Não percebo a maneira patética que sorrio com tal animação do garoto.
— Normalmente não saio atropelando as pessoas por aí. — se abaixa a minha frente, começando a tirar as coisas da caixinha.
Há um ralado enorme, vermelho e sangrento no meu joelho direito.
— Jura? Achei que fosse um hobby seu. — entro na brincadeira.
Steve gargalha, agora as covinhas mais estampadas do que nunca. Os fios de cabelo saindo pela lateral do chapéu, como se não fosse nada demais.
— Acho que vai arder um pouquinho. — pressiona os lábios, erguendo os olhos para mim — Se prepare.
Ele era icônico. Steve Harrington, perfeitamente icônico. Não percebi a maneira que instantaneamente me senti confortável ali.
— Arghhh...
Solto um gemido sem perceber, no instante em que ele passa a pomada sobre meu machucado. Seus olhos buscam os meus ao ver minha reação exagerada.

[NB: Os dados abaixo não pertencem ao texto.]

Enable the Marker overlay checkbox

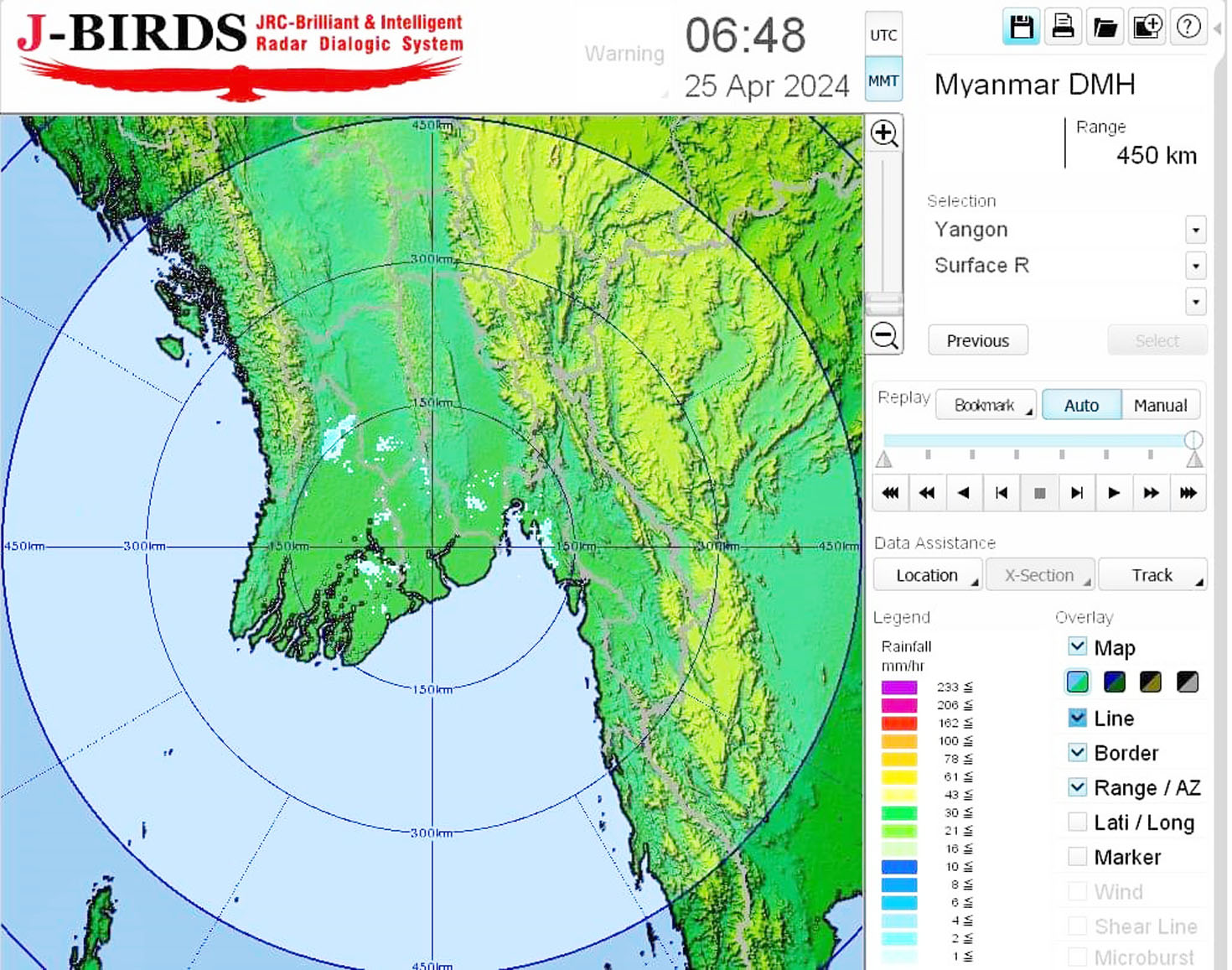1078,857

— Tudo bem, pode continuar. — cerro os dentes, forçando um sorriso pacífico.
Já era para eu estar acostumada com esse tipo de coisa.
Steve termina de passar a pomada e logo coloca um band-aid.
— Um já foi. — sorri com a vitória — Agora...
Ele se levanta do chão e inclino minha cabeça para cima instintivamente. Steve se inclina, concentrado no machucado da minha testa. Passa a pomada com o indicador e esboço uma expressão de dor.
— É Layla Maxfield? — pergunta, sem mover os olhos para mim.
— Não, Barnes. Peguei o do meu pai.
Steve sorri com os lábios selados, ainda concentrado.
— E deram o direito da escolha? — pergunta novamente.
— Quase isso.
Há um momento de silêncio. Steve coloca o band-aid cautelosamente e abaixa os olhos escuros para mim, como se pedisse uma confirmação de que não estava doendo mais. Mas, eu paralisei. Fiquei estática, na mesma posição segurando o olhar dele sobre mim.
— Esse clima de filme tá muito legal galera, juro, — a janela é aberta bruscamente — mas tem uma fila de crianças aqui, Harrington, e juro por Deus se eu ter que entregar mais uma amostra de "água doce" eu vou matar um.